Stated exercise: Write out every line from the one containing "975x429 pixels. At" down through the one containing "tap(506, 267)", leaving the pictures out of your answer.

Data excerpts:
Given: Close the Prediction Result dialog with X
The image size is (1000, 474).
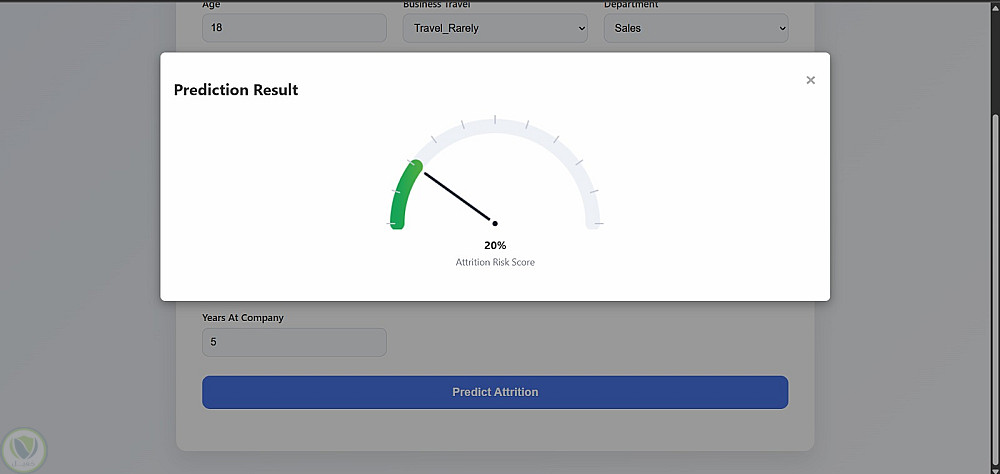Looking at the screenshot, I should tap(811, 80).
--
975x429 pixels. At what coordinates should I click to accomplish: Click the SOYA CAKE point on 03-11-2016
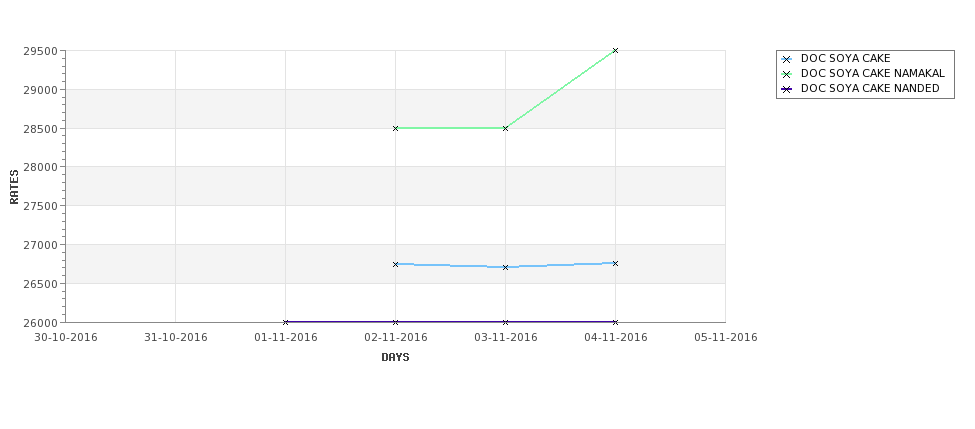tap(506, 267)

Written answer:
975x429 pixels. At what coordinates should I click to accomplish: Click the SOYA CAKE point on 03-11-2016
tap(506, 267)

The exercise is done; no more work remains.